After performing a simple reboot (without regenerating initramfs), all the required kernel boot arguments are applied:
BOOT_IMAGE=(lvmid/2HnUIZ-jxEy-VuLG-rwud-Js0d-bckB-OpxLmk/0dLWXT-8y2y-YIq1-o9G1-aHW2-fZiy-sE21Hf)/boot/vmlinuz-5.14.0-70.17.1.el9_0.x86_64 root=LABEL=img-rootfs ro console=ttyS0 console=ttyS0,115200n81 no_timer_check crashkernel=1G-4G:192M,4G-64G:256M,64G-:512M default_hugepagesz=1GB hugepagesz=1G hugepages=64 iommu=pt intel_iommu=on tsx=off isolcpus=2-19,22-39 console=tty0 console=ttyS0,115200 no_timer_check nofb nomodeset vga=normal console=tty0 console=ttyS0,115200 audit=1 nousb skew_tick=1 nohz=on nohz_full=2-19,22-39 rcu_nocbs=2-19,22-39 tuned.non_isolcpus=00300003 intel_pstate=disable nosoftlockup

Version-Release number of selected component (if applicable):
Compose: RHOS-17.0-RHEL-9-20220711.n.1
puppet-tripleo-14.2.3-0.20220706000441.41752a3.el9ost.noarch
ansible-tripleo-ipsec-11.0.1-0.20210910011424.b5559c8.el9ost.noarch
ansible-tripleo-ipa-0.2.3-0.20220301190449.6b0ed82.el9ost.noarch
ansible-role-tripleo-modify-image-1.3.1-0.20220216001439.30d23d5.el9ost.noarch
python3-tripleo-common-15.4.1-0.20220705010405.51f6577.el9ost.noarch
tripleo-ansible-3.3.1-0.20220706140824.fa5422f.el9ost.noarch
openstack-tripleo-validations-14.2.2-0.20220701081823.37bfae3.el9ost.noarch
openstack-tripleo-common-containers-15.4.1-0.20220705010405.51f6577.el9ost.noarch
openstack-tripleo-common-15.4.1-0.20220705010405.51f6577.el9ost.noarch
openstack-tripleo-heat-templates-14.3.1-0.20220706080800.feca772.el9ost.noarch
python3-tripleoclient-16.4.1-0.20220705111519.23dbe54.el9ost.noarch

How reproducible:
In all of our DPDK based environments.

Steps to Reproduce:
1. Deploy product (DPDK environment).
2. Check kernel boot arguments on compute nodes.

Actual results:
Tuned parameters are not applied in kernel boot arguments.

Expected results:
Tuned parameters are applied in kernel boot arguments.

Additional info:
We are unsure if we missed something in our templates or this is a missing reboot post/during baremetal provisioning.

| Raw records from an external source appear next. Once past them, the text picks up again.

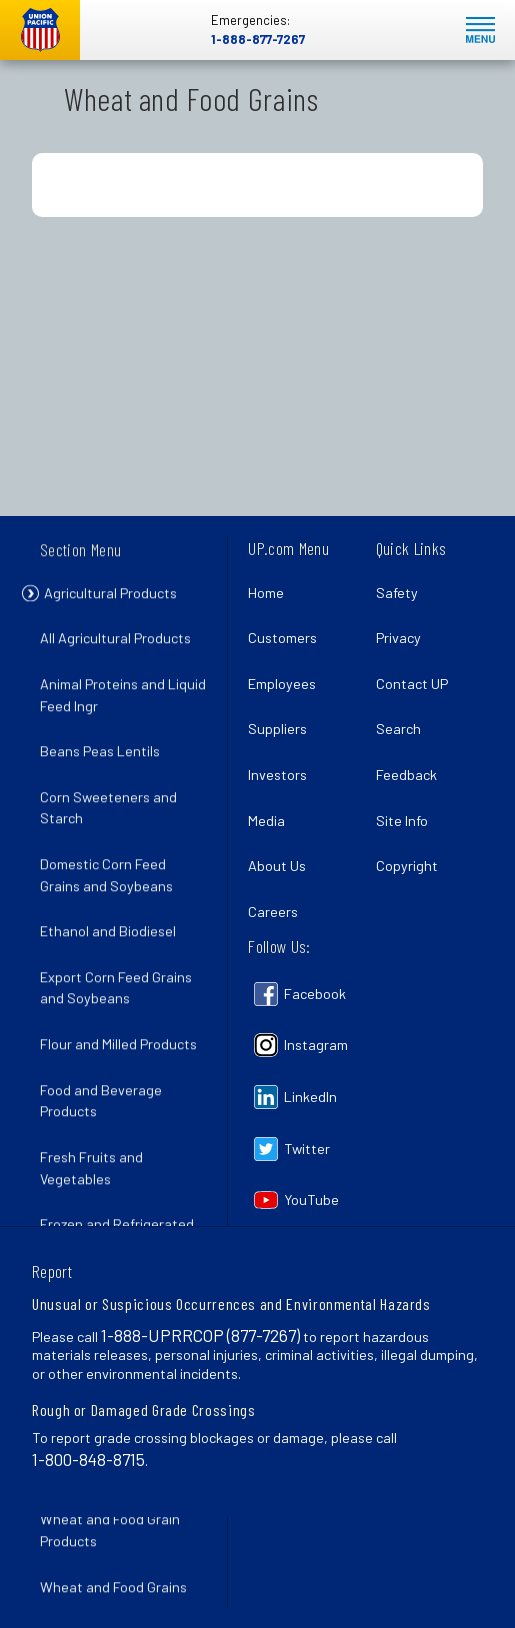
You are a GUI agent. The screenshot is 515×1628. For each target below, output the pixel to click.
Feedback (406, 774)
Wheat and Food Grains (113, 1589)
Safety (397, 592)
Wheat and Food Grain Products (110, 1533)
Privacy (398, 637)
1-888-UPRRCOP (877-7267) (200, 1335)
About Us (277, 865)
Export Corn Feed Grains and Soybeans (116, 990)
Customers (282, 637)
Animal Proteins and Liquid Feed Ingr (123, 698)
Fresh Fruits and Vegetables (91, 1170)
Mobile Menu (480, 30)
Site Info (402, 820)
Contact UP (412, 683)
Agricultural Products (110, 595)
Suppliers (277, 728)
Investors (277, 774)
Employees (282, 683)
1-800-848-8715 (88, 1459)
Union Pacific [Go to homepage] (40, 30)
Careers (273, 911)
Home (266, 592)
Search (398, 728)
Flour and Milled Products (118, 1047)
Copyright (407, 865)
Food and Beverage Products (101, 1103)
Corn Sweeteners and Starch (108, 810)
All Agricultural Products (115, 641)
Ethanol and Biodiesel (108, 934)
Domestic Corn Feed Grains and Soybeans (106, 878)
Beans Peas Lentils (100, 754)
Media (266, 820)
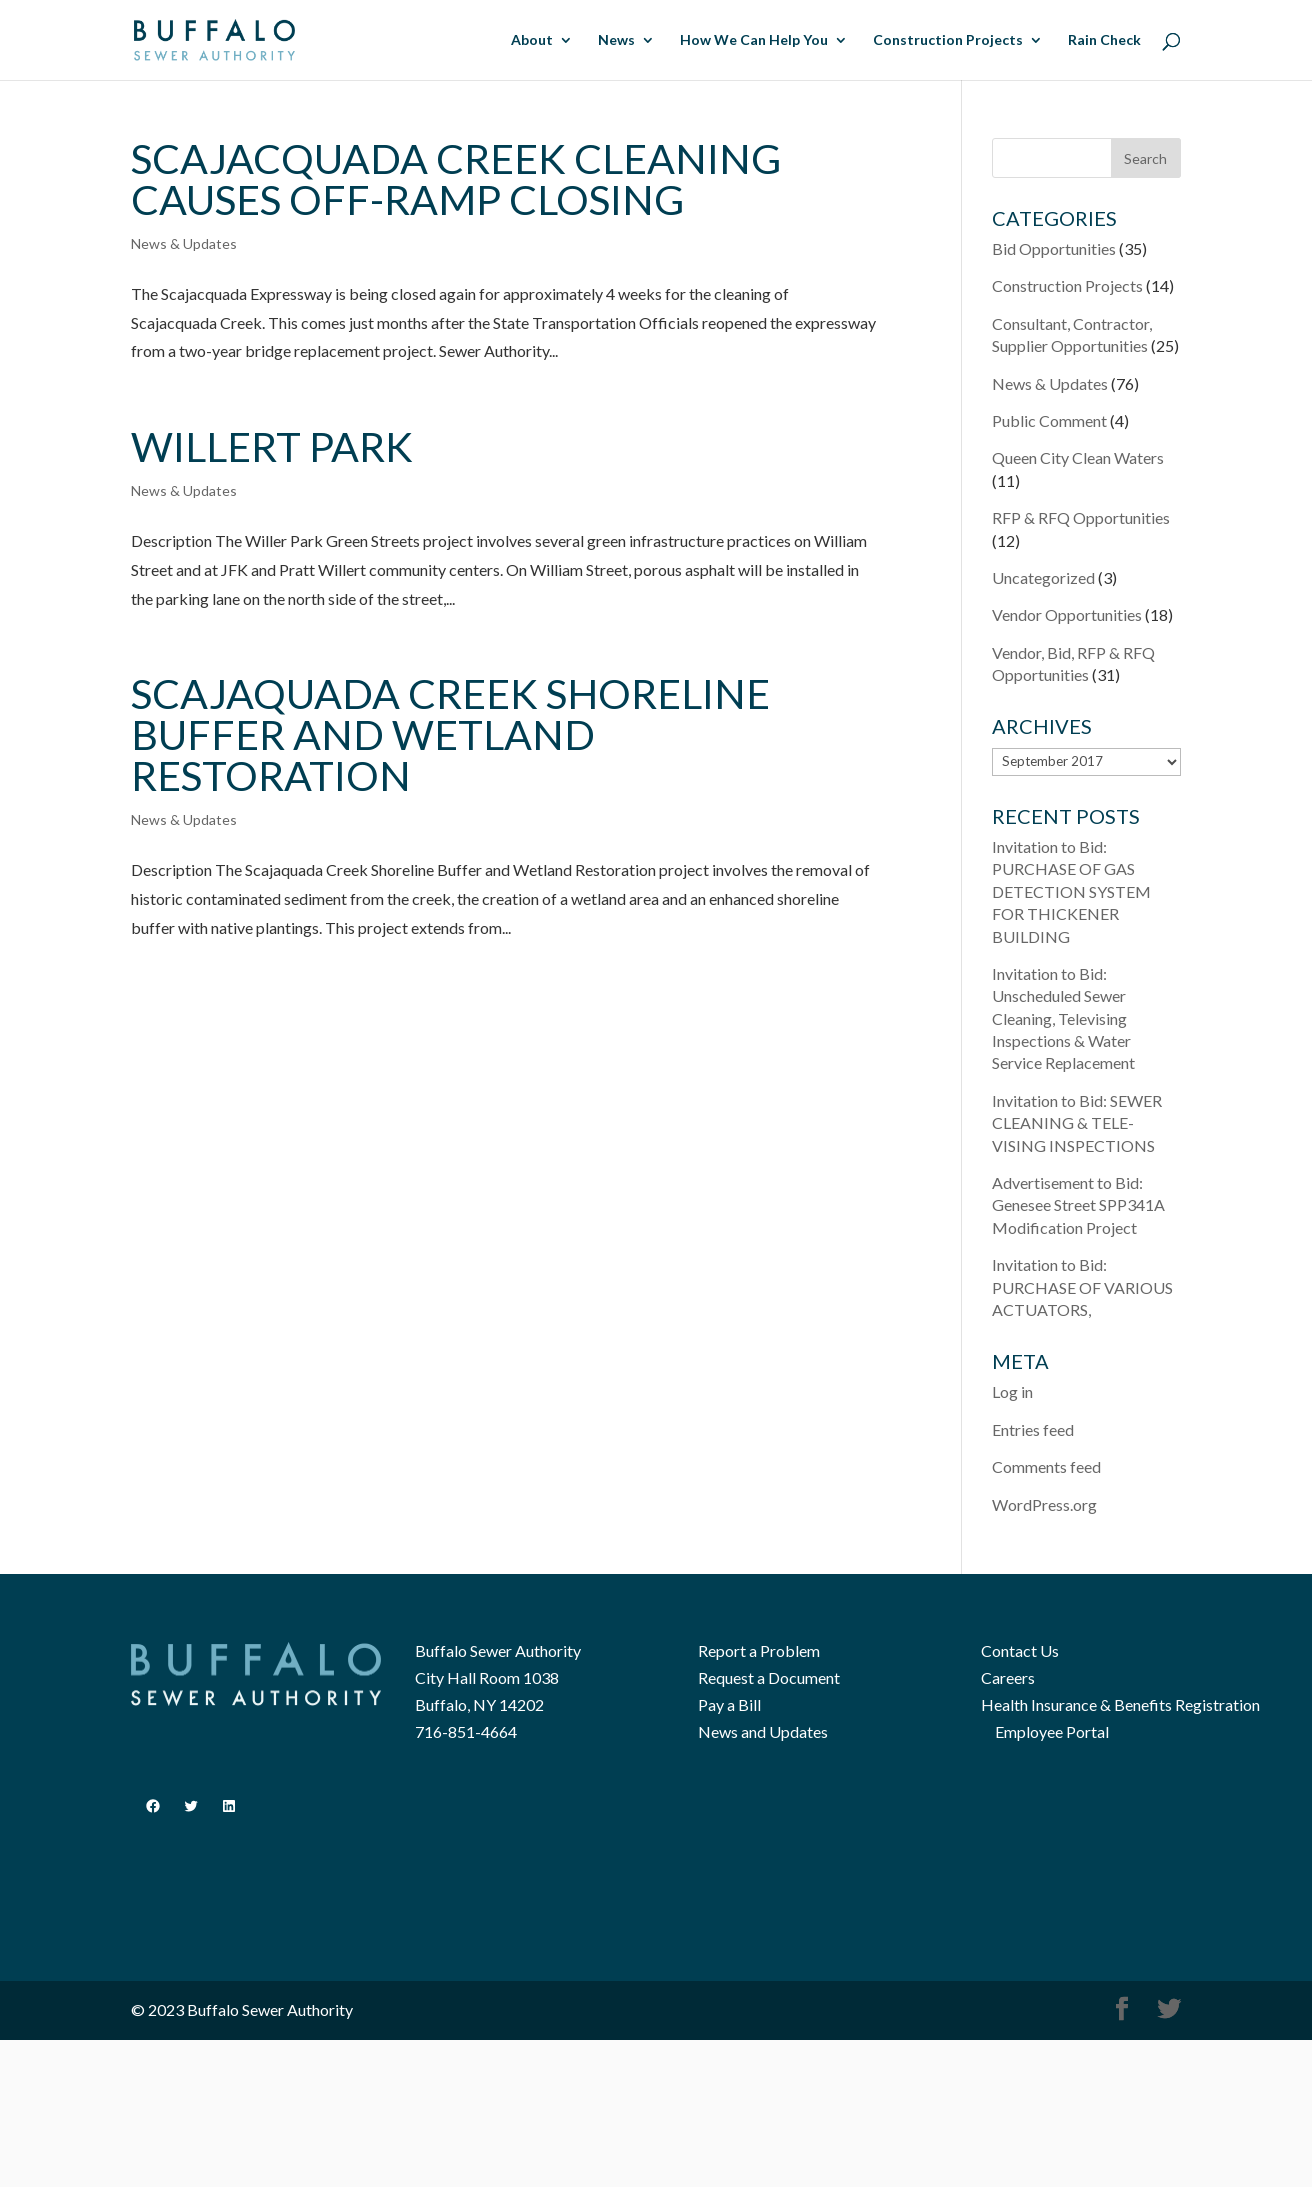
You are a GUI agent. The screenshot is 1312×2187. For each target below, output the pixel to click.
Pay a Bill (729, 1704)
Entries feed (1033, 1429)
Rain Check (1104, 40)
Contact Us (1020, 1650)
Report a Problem (759, 1650)
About (532, 40)
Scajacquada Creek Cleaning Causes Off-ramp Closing (456, 179)
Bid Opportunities (1054, 248)
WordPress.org (1044, 1504)
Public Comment (1049, 420)
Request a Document (769, 1677)
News (616, 40)
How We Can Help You (754, 40)
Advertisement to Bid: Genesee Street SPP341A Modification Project (1078, 1205)
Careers (1008, 1677)
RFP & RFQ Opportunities (1081, 517)
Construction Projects (948, 40)
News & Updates (184, 243)
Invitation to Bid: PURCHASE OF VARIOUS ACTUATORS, (1082, 1287)
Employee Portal (1052, 1731)
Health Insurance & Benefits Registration (1120, 1704)
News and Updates (763, 1731)
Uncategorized (1043, 577)
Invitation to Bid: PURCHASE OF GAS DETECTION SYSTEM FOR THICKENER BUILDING (1071, 891)
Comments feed (1046, 1466)
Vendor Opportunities (1067, 614)
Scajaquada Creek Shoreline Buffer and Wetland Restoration (450, 734)
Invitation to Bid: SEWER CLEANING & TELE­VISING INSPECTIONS (1077, 1123)
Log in (1012, 1391)
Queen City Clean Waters (1078, 457)
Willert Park (272, 446)
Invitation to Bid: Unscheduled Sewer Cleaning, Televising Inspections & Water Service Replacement (1063, 1018)
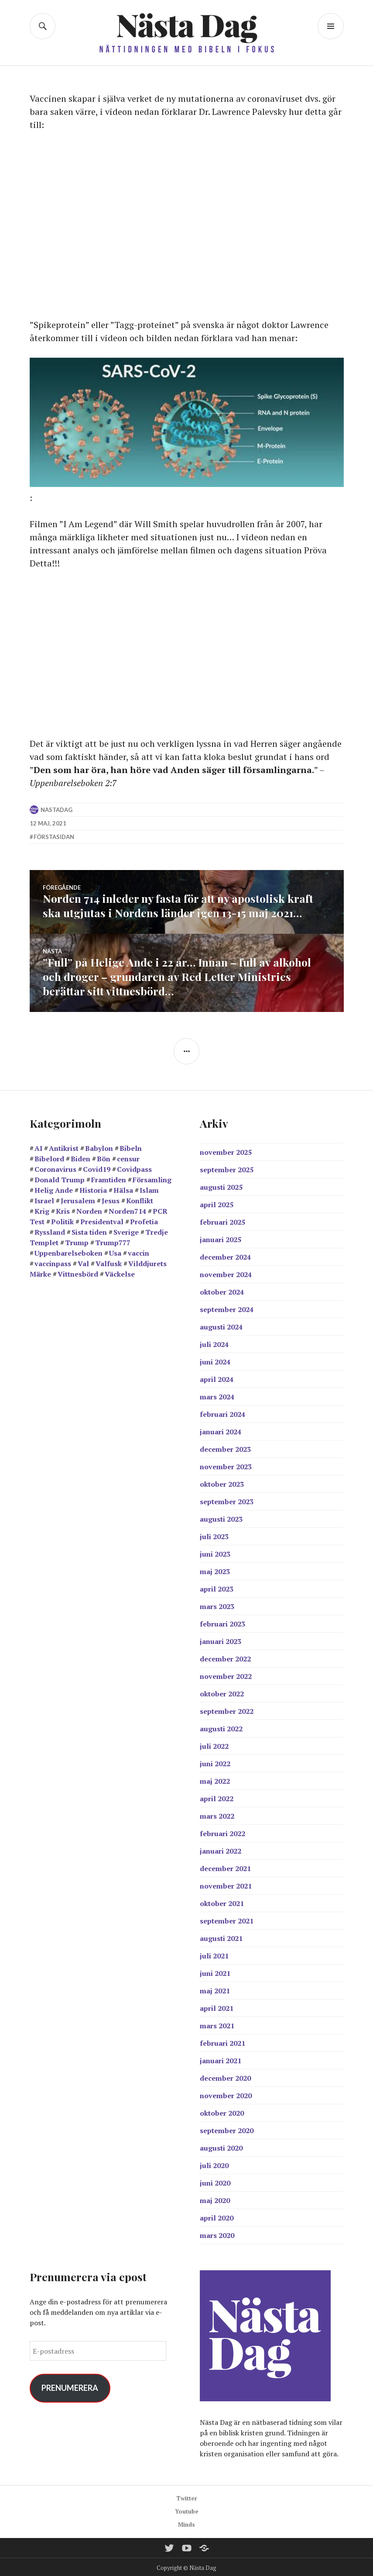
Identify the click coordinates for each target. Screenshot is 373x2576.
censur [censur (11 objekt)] (128, 1157)
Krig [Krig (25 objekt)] (41, 1209)
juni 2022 (215, 1762)
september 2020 (226, 2129)
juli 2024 (214, 1342)
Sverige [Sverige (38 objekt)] (126, 1230)
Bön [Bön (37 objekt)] (103, 1157)
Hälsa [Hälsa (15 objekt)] (123, 1188)
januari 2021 (220, 2059)
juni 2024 (215, 1360)
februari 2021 (222, 2041)
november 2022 (226, 1674)
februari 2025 (222, 1220)
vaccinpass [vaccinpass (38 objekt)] (52, 1262)
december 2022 (225, 1657)
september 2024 (226, 1307)
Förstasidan (54, 836)
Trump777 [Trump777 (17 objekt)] (112, 1241)
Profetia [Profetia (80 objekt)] (144, 1220)
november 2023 (226, 1465)
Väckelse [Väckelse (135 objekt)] (120, 1272)
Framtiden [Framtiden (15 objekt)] (108, 1178)
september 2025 (226, 1168)
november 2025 (226, 1150)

Will share templates and installation logs.

Comment 42 Vadim Khitrin 2023-03-30 10:47:31 UTC
Patch is present in 17.0.1.

In 17.1 a reboot is also not required, marking as VERIFIED.

Comment 43 Lon Hohberger 2023-04-05 10:34:53 UTC
According to our records, this should be resolved by tripleo-ansible-3.3.1-0.20221208161843.fa5422f.el9ost.  This build is available now.